There's good reason for that: Christopher played in just 15 games during his lone season at ASU, shot poorly when he was on the floor, and doesn't really look to create for others. He's a black hole whose offense comes primarily inside the arc, which is a tough way to make a living unless you're a big (Christopher is 6'5") or an elite athlete (Christopher isn't). I know, I'm really selling you guys hard on this pick.
That said, Christopher has enough tricks in his bag to potentially be a useful scorer at the next level. While his willingness to take pull-up jumpers currently outstrips his ability there, his ability to create and exploit separation is good for a teenager, and he has the foundation of an effective runner/floater package to score over length at the next level. Christopher also has the tools to be a good defender, with plus traits in the speed and length departments and sharper awareness than he shows on the offensive end of the floor. If you assume you can improve his decision-making and turn him into a consistent shooter — 80 percent from the free-throw line lends hope there — there are worse gambles to take in the back of the first round.

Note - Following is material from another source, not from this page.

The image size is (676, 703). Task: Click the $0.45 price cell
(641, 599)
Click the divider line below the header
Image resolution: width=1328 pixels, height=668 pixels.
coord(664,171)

The drafter: Kevin O'Connor, The Ringer
Here's what O'Connor has to say on Robinson-Earl:
What will the Sixers do with Ben Simmons? That’s the question on everyone’s mind. We might know by draft night. Regardless of what they choose to do about Simmons, the Sixers would benefit from adding more wing defenders who can fill multiple roles. Robinson-Earl can space the floor or roll to the rim when sharing the floor with Joel Embiid, and he also has potential to fill a small-ball role in lineups without him. Robinson-Earl may not have major potential, but steady role players are critical for teams with championship aspirations.

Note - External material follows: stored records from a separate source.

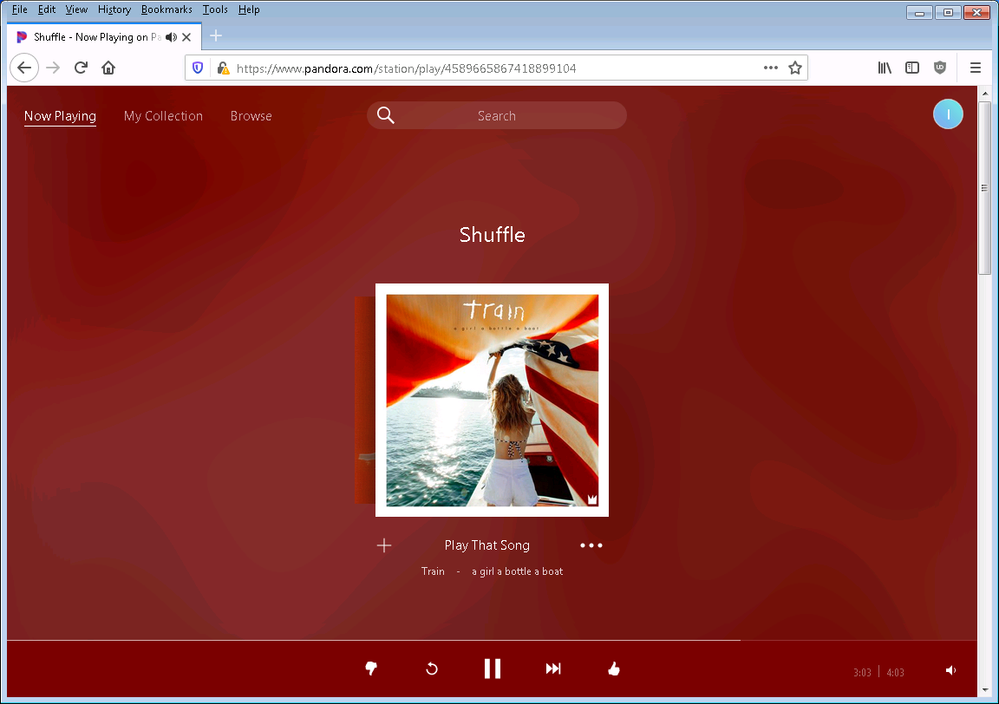Give the song a thumbs down
The width and height of the screenshot is (999, 704).
click(x=371, y=669)
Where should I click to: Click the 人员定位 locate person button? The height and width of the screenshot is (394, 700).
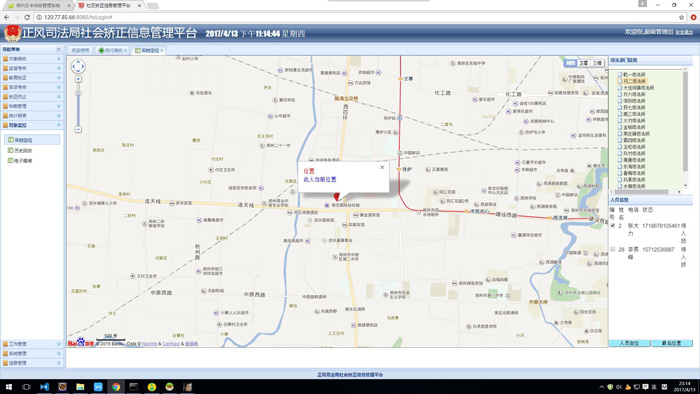coord(629,343)
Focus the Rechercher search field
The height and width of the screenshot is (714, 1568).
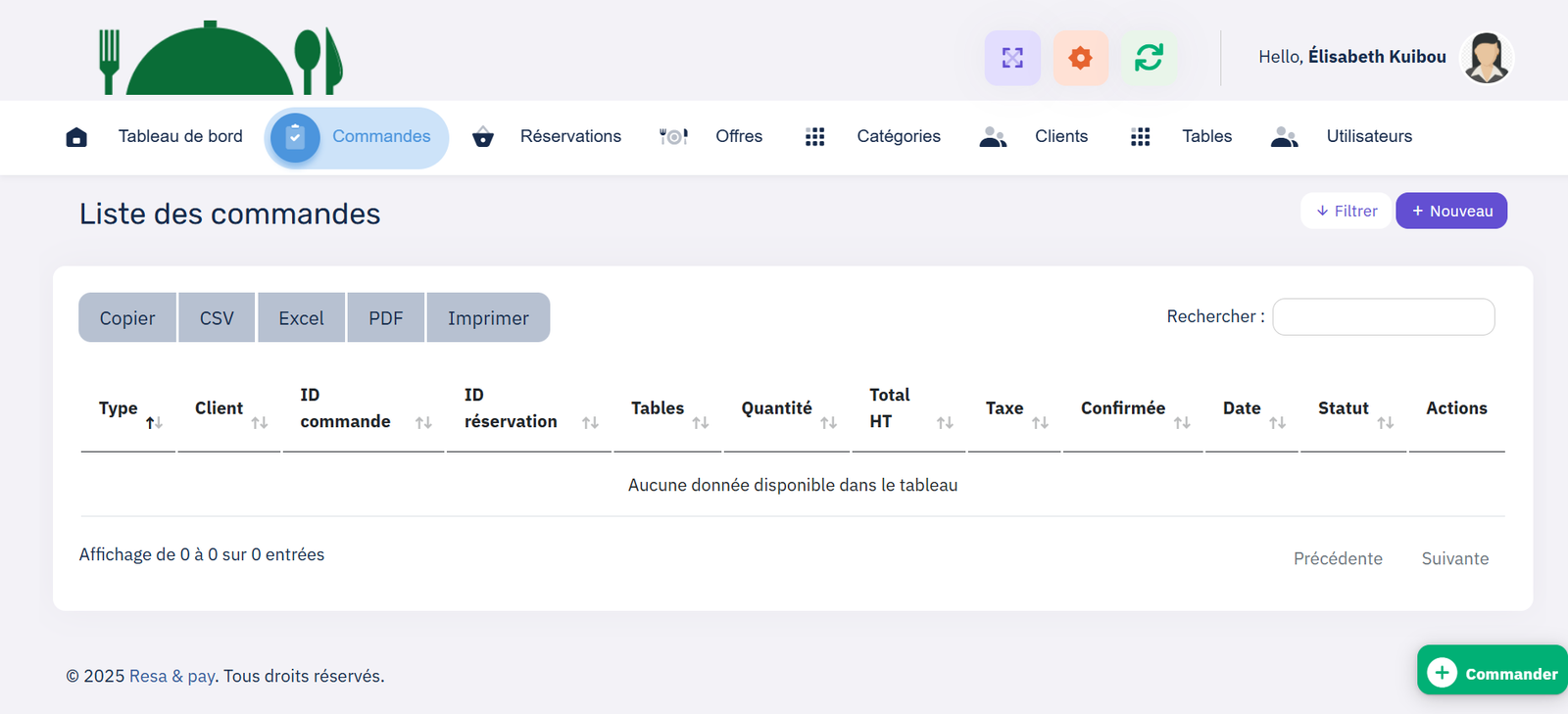click(x=1383, y=317)
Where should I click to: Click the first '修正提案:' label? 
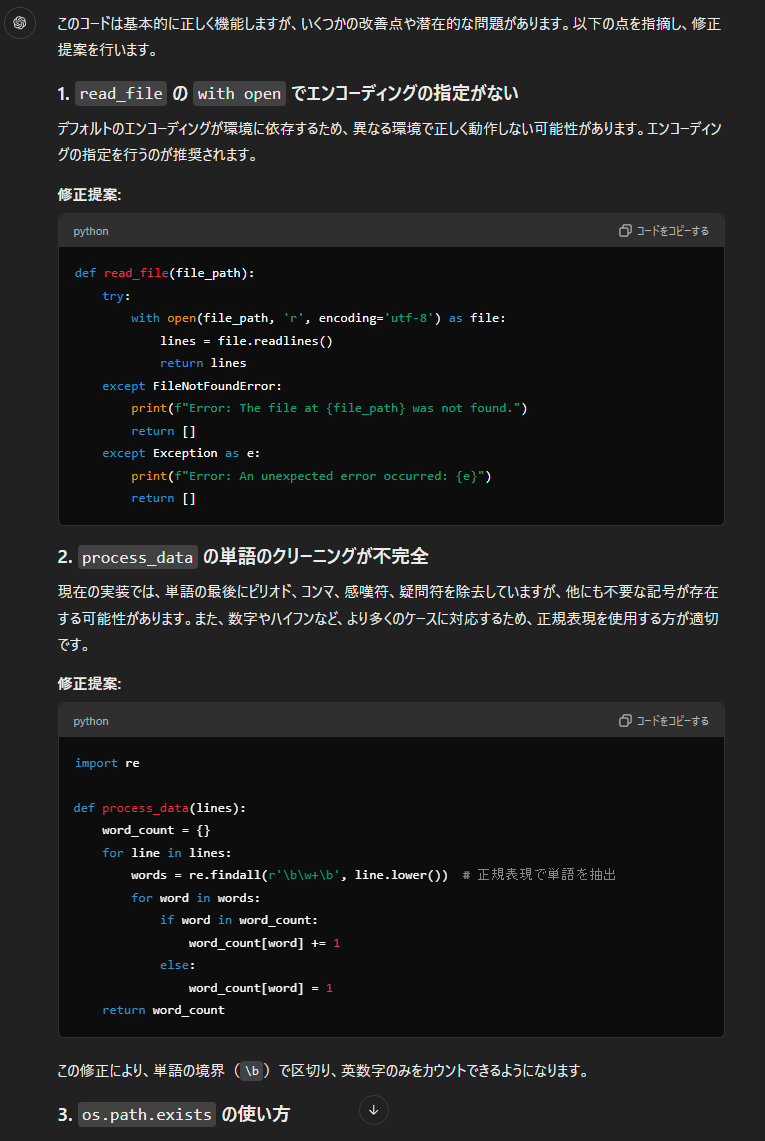[x=89, y=194]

The Sixers being connected to a 'Nova guy is nothing new, though I think you could argue JRE is among the worst fits for the Sixers of guys who have come from Jay Wright's program in recent years. I'm not sure Robinson-Earl is as versatile as some believe — he may be closer to a true four and didn't shoot particularly well in college, and that would complicate things in Philly. Tobias Harris should be (and did) play all his minutes there last season, and we may finally be reaching a point where Simmons is pushed into more of a forward's role in the future. The developmental reps may not be there for Robinson-Earl depending on how things shake out at the top of the roster.
That's not to say he's a bad player or prospect, and as O'Connor notes, JRE does enough things well that you can stick him alongside different players and lineups and still expect him to help out. In a world where one (or even both) of Simmons or Harris are moved, I think there's more room for the 'Nova product to step into a role here.

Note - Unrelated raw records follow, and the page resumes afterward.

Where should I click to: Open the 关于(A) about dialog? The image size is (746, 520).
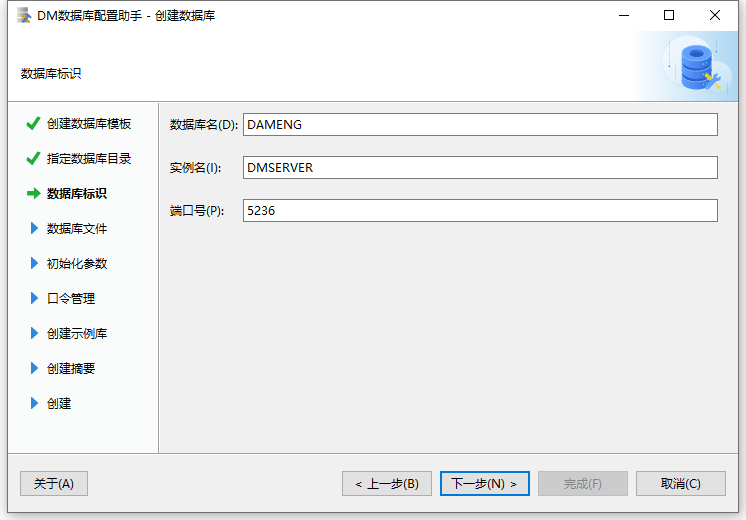coord(54,483)
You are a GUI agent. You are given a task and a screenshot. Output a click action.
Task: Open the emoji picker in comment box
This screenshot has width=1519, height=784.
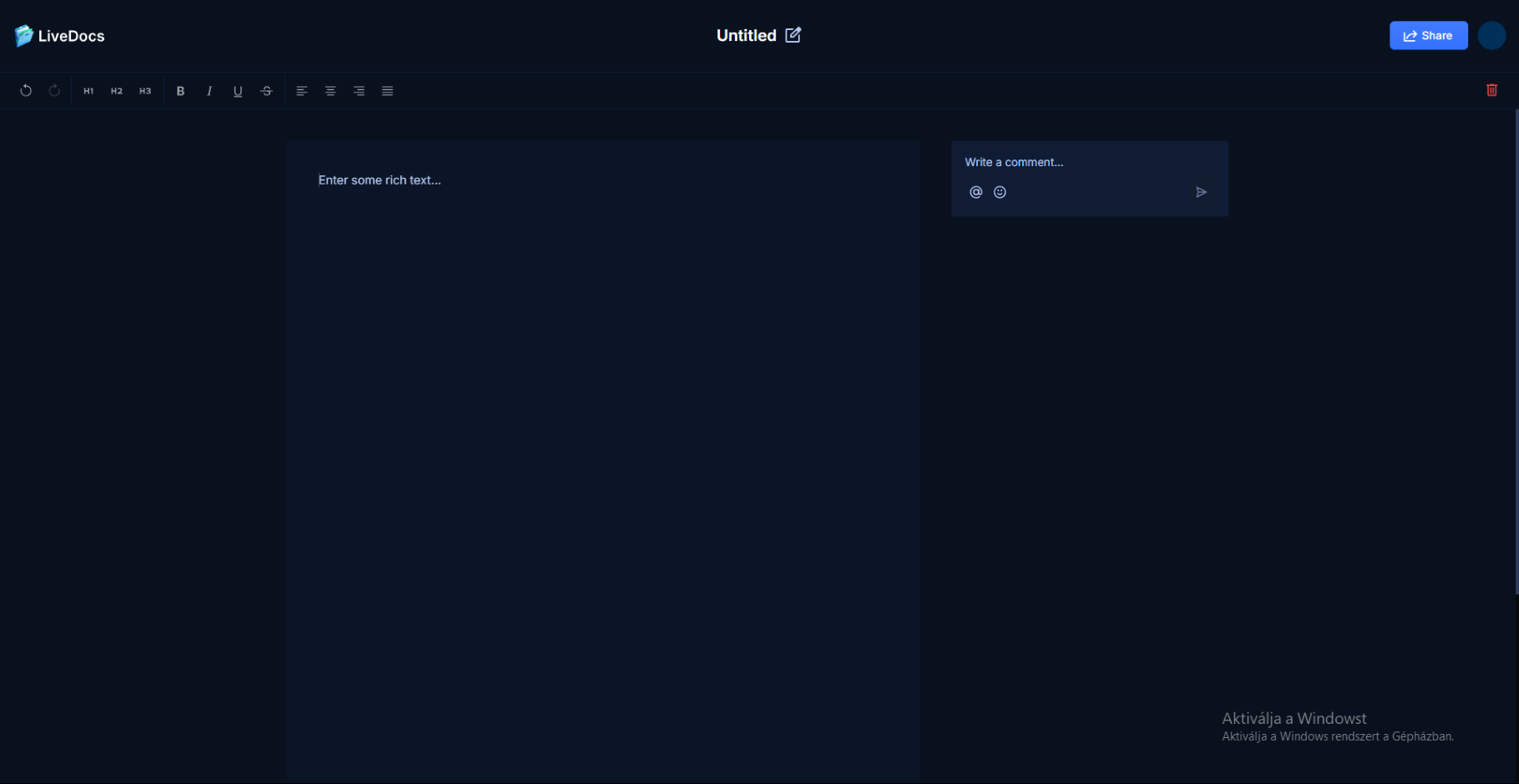pos(1000,192)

The drafter: Gary Parrish, CBS
Here's what Parrish had to say about Murphy:
Trey Murphy had no problem adjusting to the ACC after spending his first two years of college at Rice. He's proven over the span of three seasons to be a consistent high-level shooter, one who could be a floor-spacer for a Philadelphia franchise that still needs more 3-point threats.Murphy shot the hell out of the ball at the college level, and when a guy shoots 40+ percent from three at his size (listed at 6'9"), a lot of people are going to take notice. Across three years of college ball, Murphy shot over 40 percent from three on 5.5 attempts per game, combined with excellent free-throw numbers that suggest the shot will translate. On the other end, Murphy has the tools to be a good team defender, light on his feet and switchable, which makes him the sort of three-and-D prospect every team is looking to fill their roster with these days.
I'm not sure the Sixers need pure shooters as much as they need shot creation, something everyone found out the hard way as they collapsed in the second round against Atlanta. But Murphy would be a great get for them this deep in the first round, a guy who could contribute right away and still add some extra elements to his game in the years to come.